Novas Histórias do Tempo da Velha Escola (MCCCXXXIII)

Lagoa das Amendoeiras, 21 de agosto de 2043

O Senhor Wilson nos levou até Mendes. Por lá ficamos três dias, aprendendo. O Senhor Orlando de lá nos trouxe. E a Vovó Ludi tivera ensejo de um primeiro contato com a Equipe de Educação Humanizada e com a equipe de uma secretaria de educação fadada para ficar na história. 

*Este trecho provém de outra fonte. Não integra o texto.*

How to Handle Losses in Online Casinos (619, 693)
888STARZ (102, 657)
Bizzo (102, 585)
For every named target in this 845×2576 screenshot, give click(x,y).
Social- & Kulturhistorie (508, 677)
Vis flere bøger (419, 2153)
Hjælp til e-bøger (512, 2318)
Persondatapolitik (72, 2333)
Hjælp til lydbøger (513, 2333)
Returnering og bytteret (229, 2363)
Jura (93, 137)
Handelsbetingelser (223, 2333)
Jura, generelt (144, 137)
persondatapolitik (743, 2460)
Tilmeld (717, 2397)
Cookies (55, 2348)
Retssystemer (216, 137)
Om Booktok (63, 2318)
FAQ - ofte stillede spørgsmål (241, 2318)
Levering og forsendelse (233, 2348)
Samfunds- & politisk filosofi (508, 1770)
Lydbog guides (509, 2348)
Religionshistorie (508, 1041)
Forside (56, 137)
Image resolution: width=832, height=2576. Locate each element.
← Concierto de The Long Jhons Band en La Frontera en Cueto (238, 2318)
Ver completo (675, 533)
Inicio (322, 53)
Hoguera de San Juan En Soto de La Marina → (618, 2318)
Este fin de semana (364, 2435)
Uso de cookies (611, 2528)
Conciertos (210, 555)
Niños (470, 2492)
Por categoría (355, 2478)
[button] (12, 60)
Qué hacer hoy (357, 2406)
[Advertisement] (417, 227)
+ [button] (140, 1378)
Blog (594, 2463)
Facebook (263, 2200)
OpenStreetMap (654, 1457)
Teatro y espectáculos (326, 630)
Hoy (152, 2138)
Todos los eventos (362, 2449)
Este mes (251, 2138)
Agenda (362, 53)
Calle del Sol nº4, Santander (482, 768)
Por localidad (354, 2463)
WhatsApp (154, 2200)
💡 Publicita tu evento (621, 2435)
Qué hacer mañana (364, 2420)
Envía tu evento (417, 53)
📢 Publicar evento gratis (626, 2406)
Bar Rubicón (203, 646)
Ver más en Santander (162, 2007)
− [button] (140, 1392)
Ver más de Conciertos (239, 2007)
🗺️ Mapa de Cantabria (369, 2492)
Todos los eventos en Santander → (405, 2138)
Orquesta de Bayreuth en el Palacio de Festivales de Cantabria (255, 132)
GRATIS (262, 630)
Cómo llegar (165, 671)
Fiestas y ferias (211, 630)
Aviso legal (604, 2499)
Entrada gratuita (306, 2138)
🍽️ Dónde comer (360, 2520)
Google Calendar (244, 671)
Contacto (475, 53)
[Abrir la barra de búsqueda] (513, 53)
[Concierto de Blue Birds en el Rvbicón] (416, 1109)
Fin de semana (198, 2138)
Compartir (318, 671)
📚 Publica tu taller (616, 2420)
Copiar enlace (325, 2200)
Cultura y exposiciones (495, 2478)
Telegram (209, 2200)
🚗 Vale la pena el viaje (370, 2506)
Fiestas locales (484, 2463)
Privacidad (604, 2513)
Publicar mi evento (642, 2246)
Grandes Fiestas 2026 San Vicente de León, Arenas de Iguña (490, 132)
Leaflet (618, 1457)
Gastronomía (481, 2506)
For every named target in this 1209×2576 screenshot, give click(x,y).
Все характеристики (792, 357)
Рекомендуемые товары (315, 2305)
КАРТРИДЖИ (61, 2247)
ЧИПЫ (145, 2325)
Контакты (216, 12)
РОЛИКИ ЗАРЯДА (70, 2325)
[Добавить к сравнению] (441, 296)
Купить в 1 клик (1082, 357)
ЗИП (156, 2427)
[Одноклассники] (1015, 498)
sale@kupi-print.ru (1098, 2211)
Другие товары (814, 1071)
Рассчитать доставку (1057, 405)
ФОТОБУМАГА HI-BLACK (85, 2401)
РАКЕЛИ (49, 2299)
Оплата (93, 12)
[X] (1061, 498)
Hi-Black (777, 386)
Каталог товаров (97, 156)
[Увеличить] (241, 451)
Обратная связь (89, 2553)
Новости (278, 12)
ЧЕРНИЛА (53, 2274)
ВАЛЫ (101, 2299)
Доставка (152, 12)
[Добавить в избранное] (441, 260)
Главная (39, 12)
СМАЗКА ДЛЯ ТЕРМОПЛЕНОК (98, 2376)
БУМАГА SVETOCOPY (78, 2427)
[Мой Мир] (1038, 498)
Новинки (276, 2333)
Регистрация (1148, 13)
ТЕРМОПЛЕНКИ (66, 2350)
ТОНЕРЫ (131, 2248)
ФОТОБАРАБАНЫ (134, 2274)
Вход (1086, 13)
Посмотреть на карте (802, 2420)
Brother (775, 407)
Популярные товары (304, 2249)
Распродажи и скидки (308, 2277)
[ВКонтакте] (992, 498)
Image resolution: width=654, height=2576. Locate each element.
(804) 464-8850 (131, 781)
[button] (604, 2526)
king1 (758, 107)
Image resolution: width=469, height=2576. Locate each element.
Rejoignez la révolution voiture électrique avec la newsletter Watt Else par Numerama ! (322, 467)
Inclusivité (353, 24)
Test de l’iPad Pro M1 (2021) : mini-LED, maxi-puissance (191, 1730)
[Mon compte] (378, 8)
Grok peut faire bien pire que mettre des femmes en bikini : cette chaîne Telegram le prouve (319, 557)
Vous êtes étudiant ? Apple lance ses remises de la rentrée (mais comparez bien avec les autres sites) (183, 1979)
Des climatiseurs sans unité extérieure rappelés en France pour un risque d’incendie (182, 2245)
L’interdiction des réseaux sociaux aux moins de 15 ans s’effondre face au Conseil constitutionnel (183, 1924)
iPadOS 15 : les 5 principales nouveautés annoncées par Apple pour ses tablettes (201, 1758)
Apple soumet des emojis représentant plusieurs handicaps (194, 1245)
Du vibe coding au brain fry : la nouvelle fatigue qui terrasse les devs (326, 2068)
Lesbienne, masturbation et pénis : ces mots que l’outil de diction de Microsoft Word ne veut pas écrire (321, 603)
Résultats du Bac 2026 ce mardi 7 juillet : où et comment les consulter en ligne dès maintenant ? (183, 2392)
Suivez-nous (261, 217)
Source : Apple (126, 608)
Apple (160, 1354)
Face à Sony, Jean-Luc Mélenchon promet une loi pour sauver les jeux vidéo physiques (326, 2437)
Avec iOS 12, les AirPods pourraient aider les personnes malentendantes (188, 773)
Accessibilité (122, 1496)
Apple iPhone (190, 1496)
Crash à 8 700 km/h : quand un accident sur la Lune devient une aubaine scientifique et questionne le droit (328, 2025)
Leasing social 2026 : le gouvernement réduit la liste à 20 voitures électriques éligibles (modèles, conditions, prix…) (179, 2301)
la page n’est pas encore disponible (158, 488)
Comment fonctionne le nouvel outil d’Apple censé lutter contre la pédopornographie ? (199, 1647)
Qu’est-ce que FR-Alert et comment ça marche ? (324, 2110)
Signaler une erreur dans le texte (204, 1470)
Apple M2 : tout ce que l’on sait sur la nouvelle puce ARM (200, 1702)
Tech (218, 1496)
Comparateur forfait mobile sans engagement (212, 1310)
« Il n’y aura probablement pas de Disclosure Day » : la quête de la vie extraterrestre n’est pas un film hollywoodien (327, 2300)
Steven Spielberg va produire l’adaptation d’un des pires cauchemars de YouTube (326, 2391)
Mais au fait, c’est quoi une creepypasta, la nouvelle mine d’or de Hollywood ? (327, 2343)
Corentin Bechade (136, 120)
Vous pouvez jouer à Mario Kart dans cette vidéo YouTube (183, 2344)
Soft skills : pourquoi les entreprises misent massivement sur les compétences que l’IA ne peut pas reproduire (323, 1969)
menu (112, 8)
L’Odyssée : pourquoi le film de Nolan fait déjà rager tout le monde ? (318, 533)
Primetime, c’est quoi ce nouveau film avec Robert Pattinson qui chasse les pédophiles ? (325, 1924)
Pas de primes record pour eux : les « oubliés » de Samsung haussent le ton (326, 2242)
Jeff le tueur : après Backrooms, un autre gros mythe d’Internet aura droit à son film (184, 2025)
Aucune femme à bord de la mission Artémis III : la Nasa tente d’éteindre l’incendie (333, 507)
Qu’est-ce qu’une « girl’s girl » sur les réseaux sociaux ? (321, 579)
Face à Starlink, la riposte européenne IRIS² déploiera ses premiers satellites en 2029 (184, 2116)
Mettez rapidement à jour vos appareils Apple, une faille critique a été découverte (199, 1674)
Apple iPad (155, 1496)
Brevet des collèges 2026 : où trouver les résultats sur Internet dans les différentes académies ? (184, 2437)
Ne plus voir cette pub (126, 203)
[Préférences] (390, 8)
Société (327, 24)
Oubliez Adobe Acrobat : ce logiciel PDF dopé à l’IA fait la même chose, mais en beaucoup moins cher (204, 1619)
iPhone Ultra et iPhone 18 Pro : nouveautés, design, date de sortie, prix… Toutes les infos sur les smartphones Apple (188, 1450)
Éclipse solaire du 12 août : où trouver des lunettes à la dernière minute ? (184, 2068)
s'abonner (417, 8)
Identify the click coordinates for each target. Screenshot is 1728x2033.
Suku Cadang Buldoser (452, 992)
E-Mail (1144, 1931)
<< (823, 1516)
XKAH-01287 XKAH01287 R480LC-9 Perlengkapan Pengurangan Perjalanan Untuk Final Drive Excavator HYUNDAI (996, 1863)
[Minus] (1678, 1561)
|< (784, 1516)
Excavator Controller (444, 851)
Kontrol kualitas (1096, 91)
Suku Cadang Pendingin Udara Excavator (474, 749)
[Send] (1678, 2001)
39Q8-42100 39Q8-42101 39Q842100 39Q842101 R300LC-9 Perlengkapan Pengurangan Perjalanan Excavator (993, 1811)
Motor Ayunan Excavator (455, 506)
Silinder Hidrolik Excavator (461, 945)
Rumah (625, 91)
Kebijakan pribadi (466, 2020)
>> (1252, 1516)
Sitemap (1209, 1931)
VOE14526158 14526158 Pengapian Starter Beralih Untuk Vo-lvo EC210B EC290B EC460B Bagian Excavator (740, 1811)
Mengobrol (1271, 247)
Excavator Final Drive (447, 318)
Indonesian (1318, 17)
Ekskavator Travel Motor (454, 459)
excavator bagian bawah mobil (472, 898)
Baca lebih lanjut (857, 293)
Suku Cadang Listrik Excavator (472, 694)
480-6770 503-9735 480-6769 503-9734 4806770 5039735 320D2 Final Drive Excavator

A Maria Paula não estava sozinha. A Adélia, o André, o Luís, dezenas de secretários de educação brasileiros e diretores de agrupamento portugueses partilhavam a decisão de não mais esperar, agiam. Tal como a Ponte agira, meio século antes, de um modo que António Nóvoa deixara claro, num solidário artigo:

“A Escola da Ponte não se constituiu em mais um “fait-divers”. 

Exatamente! A Ponte sempre incomodou os acomodados, por ser um verdadeiro analisador da realidade educativa. Não se tratava de colocar mais um remendo num andrajoso modelo educacional, mas do resgate do significado da expressão “Escola Pública”. A Ponte afirmava a possibilidade da excelência académica com inclusão social. Reafirmava a possibilidade de a todos assegurar o direito à educação… em autonomia. O exercício de autonomia era condição sine qua non de mudança e de inovação. 

Recusamos o faz-de-conta da autonomia que o ministério oferecia. Desde a primeira hora do “Fazer a Ponte” reivindicamos o estatuto de “viveiro de futuro” (expressão usada por um dos muitos estudiosos que, nas décadas de setenta e oitenta à Ponte acorriam). Mas, somente ao cabo de 28 anos, a nossa escola foi, oficialmente, reconhecida como autônoma. 

Netos queridos, dissestes ter gostado de algumas cartinhas “fofas” (expressão vossa) e esperançosas. Lamento ter de vos dar a conhecer, nesta cartinha, uma realidade para além da “fofura”, pois foi bem dura a labuta daqueles que, como o vosso avô, arriscaram inovar – inúmeros obstáculos enfrentamos.

Darcy Ribeiro realizou um diagnóstico dos obstáculos cruciais enfrentados por uma verdadeira Escola Pública. Para o Mestre, o maior dos obstáculos seria a nefasta ação de um certo tipo de intelectual: o áulico, corresponsável pela legitimação “cientifica” de trágicas decisões de política educacional.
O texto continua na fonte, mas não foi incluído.